• Information provided
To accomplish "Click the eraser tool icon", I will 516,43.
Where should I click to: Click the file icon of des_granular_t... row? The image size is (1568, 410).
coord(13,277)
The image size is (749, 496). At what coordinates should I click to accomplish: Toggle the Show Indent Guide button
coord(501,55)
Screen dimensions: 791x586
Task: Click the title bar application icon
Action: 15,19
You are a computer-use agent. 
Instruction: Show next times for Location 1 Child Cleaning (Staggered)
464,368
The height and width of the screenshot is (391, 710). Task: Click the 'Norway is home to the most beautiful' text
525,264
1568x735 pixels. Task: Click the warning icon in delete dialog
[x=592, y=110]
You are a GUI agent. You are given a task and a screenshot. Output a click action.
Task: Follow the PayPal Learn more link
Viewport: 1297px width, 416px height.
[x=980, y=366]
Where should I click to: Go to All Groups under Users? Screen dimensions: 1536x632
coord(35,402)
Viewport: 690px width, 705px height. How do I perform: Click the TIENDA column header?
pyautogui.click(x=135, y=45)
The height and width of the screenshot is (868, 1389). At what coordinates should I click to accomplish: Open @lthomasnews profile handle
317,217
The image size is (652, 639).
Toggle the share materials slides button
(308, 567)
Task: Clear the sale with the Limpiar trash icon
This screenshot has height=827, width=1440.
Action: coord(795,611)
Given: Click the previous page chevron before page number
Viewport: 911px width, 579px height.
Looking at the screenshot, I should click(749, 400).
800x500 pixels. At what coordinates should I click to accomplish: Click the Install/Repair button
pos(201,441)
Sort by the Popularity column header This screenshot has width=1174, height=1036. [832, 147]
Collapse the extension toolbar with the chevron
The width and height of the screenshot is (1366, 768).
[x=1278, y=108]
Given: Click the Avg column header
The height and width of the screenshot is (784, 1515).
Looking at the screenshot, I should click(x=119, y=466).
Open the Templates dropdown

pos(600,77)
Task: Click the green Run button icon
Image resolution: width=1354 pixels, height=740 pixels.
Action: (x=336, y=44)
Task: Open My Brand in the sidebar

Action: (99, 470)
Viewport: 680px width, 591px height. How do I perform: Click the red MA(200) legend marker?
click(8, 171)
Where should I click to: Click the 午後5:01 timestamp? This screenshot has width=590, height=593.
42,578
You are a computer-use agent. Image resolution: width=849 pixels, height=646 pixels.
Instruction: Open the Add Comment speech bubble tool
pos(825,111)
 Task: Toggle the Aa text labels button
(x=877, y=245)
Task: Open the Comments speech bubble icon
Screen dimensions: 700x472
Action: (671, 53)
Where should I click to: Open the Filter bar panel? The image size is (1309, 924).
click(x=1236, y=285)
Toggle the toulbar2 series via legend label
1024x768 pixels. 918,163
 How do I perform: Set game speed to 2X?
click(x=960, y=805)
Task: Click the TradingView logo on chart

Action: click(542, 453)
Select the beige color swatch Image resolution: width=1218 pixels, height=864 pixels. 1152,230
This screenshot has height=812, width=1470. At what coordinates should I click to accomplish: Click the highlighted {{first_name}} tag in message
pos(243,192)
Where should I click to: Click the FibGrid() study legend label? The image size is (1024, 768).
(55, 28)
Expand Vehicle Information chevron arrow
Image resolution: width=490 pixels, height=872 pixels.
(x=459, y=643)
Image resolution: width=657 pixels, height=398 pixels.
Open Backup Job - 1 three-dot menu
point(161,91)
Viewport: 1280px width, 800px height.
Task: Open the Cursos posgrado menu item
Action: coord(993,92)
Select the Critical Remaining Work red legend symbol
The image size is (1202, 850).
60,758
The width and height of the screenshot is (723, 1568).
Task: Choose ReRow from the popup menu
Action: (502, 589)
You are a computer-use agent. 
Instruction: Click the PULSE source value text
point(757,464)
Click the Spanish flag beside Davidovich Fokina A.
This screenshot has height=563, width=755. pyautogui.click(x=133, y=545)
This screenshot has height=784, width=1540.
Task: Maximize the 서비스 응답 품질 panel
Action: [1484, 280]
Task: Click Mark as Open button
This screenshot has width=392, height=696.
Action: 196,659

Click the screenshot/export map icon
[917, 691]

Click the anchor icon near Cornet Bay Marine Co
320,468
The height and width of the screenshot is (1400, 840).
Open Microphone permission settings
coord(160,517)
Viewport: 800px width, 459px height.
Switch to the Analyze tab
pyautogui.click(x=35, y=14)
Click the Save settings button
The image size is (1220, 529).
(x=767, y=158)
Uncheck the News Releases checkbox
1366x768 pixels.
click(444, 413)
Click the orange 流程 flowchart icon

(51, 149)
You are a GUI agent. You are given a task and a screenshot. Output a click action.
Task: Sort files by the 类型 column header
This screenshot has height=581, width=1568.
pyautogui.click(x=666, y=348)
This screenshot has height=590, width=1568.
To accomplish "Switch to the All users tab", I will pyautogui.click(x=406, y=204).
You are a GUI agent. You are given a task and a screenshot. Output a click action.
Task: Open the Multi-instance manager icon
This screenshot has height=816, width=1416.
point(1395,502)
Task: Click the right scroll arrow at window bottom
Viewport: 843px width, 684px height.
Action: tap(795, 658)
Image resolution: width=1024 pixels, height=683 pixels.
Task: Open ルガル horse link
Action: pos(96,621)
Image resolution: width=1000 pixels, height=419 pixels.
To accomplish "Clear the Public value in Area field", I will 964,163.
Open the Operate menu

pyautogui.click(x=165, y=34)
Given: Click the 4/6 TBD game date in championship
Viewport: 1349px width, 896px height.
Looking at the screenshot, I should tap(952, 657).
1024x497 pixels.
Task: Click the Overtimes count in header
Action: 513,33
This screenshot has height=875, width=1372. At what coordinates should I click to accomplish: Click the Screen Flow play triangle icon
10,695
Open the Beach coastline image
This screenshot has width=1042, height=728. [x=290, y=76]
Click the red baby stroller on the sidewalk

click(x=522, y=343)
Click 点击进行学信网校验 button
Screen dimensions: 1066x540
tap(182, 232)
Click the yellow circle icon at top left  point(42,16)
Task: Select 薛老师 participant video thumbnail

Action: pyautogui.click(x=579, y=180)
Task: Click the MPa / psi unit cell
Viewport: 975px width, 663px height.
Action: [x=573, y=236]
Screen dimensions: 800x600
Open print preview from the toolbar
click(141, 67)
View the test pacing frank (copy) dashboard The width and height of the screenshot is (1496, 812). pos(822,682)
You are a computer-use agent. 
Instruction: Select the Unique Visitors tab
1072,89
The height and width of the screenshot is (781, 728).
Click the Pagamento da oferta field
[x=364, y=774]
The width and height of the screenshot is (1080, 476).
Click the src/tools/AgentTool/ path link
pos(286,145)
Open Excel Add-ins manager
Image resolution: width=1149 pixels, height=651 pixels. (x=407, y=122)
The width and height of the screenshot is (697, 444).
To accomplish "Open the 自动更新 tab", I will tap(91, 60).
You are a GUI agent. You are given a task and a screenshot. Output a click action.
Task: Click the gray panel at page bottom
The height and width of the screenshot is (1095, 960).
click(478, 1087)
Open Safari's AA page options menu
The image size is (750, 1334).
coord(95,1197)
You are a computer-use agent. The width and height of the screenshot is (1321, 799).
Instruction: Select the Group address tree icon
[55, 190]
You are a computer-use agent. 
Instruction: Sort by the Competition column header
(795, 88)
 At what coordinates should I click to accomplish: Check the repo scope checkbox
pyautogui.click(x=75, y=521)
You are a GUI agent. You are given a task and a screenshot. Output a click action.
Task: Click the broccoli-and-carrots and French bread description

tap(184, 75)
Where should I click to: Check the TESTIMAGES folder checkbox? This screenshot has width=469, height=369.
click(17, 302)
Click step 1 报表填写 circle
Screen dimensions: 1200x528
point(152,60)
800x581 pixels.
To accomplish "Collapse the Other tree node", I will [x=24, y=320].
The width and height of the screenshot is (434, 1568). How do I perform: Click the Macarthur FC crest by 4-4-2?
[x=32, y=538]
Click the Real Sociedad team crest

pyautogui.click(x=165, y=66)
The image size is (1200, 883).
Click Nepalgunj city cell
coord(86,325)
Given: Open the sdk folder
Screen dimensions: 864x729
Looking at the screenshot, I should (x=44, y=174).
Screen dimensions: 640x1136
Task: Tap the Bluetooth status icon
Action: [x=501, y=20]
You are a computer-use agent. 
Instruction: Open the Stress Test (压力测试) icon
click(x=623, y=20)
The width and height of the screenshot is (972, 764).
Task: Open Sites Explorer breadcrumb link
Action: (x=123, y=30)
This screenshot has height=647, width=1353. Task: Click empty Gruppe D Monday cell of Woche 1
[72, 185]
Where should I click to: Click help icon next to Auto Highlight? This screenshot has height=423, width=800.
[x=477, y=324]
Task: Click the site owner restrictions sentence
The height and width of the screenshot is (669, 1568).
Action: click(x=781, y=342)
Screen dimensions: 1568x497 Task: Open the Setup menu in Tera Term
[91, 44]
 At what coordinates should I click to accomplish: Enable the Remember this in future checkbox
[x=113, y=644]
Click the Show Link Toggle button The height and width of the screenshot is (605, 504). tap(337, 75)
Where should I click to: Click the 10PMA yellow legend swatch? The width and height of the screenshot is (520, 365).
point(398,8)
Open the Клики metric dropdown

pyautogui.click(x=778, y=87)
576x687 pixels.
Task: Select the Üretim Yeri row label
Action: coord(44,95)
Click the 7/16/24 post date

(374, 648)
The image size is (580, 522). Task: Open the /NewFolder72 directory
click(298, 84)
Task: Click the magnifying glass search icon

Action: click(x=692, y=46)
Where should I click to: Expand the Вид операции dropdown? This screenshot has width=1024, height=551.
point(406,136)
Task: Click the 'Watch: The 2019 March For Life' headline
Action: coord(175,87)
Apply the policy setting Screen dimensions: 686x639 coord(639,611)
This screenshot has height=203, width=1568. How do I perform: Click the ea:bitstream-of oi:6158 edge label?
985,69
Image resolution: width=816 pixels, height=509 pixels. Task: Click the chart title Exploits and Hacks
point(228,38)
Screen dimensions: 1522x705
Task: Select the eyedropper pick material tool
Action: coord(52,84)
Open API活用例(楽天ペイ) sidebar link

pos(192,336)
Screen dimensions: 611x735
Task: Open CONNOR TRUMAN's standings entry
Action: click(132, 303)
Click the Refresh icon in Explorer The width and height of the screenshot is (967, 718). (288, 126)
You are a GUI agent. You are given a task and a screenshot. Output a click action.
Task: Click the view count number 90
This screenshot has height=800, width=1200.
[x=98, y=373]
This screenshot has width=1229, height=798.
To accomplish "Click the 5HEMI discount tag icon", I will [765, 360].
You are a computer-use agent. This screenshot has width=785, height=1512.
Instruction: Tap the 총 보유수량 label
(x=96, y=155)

• Work to complete
Only the lines above starting at the line that holds "800x500 pixels. At" and ending at the line that holds "Task: Click the green Run button icon" are to be repeated, exactly and in full.

• Answer to the problem
800x500 pixels. At what coordinates should I click to accomplish: Click the Install/Repair button
pos(201,441)
Sort by the Popularity column header This screenshot has width=1174, height=1036. [832, 147]
Collapse the extension toolbar with the chevron
The width and height of the screenshot is (1366, 768).
[x=1278, y=108]
Given: Click the Avg column header
The height and width of the screenshot is (784, 1515).
Looking at the screenshot, I should click(x=119, y=466).
Open the Templates dropdown

pos(600,77)
Task: Click the green Run button icon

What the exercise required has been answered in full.